I don't believe that Trump is a Russian asset. But the man is following every step of the 'is a Russian asset' playbook.

P.S: My fanfic assumes that the publicly shared details of the deal are what the deal is.

Trump squandered hard won leverage for nothing in return.

Trump doesn’t have any leverage, because Biden and Zelensky spent the last three years pissing all the leverage away. The Kursk salient just got rolled, probably to the tune of 30,000 Ukrainian casualties. There are multiple Russian breakouts happening on the Pokrovsk, Kupyansk and Zaprozhia axes. Ukraine’s power and transport infrastructure has been destroyed along with much of their air defense. We are probably looking at the complete collapse of eastern Ukraine in the next four months. Belarus is mobilizing for an incursion into Western Ukraine this September. Short of rounding up NATO and sending half a million troops to directly enter the war, what exactly can Trump do here? Putin has zero incentive to agree to any kind of real ceasefire, because he’s about to win the war.

Il take a three to one bet that you're wrong on both counts by the time specified + 2 months. For a what counts as "complete collapse" of eastern ukraine; a thread on the culture war roundup that has at least three known posters stating it as something close enough (with no more than half of those posters changing their mind within one week)
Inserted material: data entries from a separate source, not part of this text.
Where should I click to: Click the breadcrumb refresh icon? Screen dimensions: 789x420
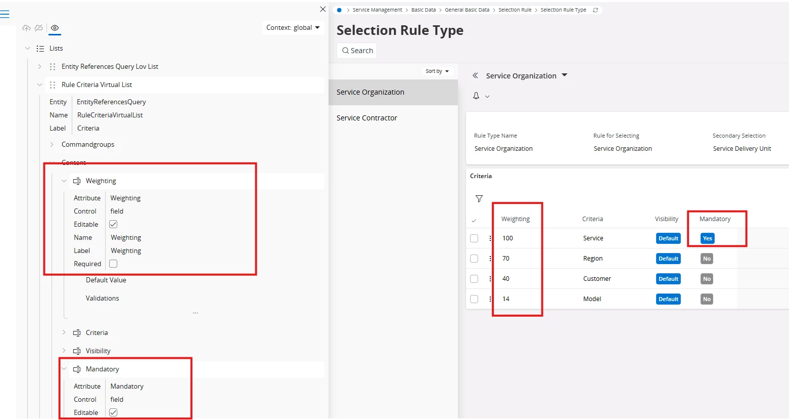595,10
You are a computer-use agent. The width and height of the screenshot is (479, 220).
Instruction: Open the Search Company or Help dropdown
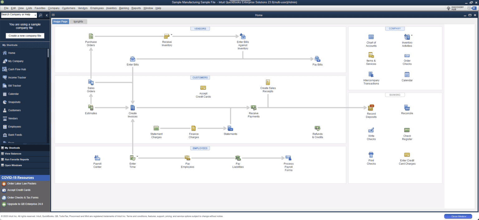pos(35,14)
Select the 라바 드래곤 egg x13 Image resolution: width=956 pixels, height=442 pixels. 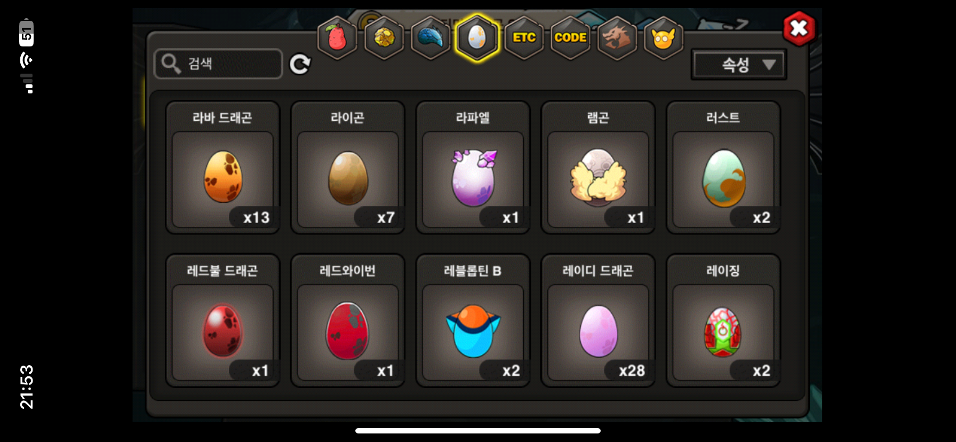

I highly doubt you will agree to these very favourable terms. Hopefully the end result will inspire you to be more critical of your information sources anyway.

For a what counts as "complete collapse" of eastern ukraine

Collapse by it's nature is impossible to time right. The USSR caught by surprise everyone. So did Arab spring. It came to Assad after he had won ... Ukraine collapsing or Russia is both in the cards in any moment. Or even Turkey.

Or even Turkey.

Erdogan was democratically elected.

So was Putin.

Touché.

Still my sense is that Turkey is substantially more democratic than Russia (I haven't heard of Erdogan's opponents being thrown out of windows). I'm no expert though, so will defer to those who are.

We had a university annul Erdogan's main rival's diploma, so by turkish law he can't run in the upcoming elections, also he got him elected. Also erdogan has had constant purges of the judicary, military since he came to power and threw around 30000 people in jail after the coup.